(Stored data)
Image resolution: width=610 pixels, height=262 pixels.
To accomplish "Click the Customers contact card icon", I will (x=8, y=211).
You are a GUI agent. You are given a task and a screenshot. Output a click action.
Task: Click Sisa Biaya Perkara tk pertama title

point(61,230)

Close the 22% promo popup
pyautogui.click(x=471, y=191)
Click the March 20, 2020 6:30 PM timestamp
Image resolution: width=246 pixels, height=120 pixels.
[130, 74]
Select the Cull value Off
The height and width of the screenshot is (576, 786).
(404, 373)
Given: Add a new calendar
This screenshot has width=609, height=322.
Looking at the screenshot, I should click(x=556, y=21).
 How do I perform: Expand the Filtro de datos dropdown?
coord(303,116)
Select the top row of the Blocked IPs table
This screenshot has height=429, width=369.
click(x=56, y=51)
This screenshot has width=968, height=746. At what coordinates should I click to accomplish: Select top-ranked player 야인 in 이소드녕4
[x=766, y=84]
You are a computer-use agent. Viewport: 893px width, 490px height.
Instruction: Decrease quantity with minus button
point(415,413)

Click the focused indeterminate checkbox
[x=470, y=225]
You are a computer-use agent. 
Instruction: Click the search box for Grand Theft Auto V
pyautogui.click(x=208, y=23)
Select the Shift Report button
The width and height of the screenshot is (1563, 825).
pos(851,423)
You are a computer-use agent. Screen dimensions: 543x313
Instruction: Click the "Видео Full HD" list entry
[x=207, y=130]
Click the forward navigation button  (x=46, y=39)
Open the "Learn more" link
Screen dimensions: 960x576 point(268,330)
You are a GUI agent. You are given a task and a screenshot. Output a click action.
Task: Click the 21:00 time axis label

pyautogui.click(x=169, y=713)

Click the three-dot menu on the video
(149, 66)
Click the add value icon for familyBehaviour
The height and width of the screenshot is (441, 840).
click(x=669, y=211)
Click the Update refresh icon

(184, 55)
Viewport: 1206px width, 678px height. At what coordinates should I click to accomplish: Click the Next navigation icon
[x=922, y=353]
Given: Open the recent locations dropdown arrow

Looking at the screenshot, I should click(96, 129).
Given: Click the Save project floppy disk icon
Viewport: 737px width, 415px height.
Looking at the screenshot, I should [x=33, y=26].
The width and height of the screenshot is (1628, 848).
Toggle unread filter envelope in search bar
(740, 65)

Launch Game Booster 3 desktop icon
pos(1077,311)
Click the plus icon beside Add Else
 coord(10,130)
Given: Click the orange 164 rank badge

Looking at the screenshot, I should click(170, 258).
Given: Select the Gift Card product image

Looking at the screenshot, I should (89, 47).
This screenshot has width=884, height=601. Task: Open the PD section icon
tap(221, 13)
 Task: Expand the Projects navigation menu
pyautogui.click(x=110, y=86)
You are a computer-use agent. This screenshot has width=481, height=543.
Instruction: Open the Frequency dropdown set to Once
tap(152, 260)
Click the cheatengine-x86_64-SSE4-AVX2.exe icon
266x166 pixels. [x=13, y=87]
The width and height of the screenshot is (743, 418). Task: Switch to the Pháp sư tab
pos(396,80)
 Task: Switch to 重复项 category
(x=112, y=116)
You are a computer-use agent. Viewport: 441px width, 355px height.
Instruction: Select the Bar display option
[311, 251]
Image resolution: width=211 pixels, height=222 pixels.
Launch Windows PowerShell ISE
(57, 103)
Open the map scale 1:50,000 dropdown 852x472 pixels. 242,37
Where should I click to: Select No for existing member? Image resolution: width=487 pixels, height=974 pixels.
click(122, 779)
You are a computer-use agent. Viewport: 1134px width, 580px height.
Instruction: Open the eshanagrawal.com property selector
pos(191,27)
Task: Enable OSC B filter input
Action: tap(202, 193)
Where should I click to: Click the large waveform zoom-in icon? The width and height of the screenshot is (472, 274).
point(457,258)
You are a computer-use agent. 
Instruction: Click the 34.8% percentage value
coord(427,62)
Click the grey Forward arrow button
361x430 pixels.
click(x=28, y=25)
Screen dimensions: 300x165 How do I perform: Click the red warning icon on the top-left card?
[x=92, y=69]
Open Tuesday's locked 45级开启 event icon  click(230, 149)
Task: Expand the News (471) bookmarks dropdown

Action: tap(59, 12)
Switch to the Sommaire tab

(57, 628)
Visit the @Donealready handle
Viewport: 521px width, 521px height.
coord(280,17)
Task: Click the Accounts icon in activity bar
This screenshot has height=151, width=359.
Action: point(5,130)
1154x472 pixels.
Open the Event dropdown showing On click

Action item:
From the records above, how many lines include the word "agent"? Only the number is wanted.

Response:
9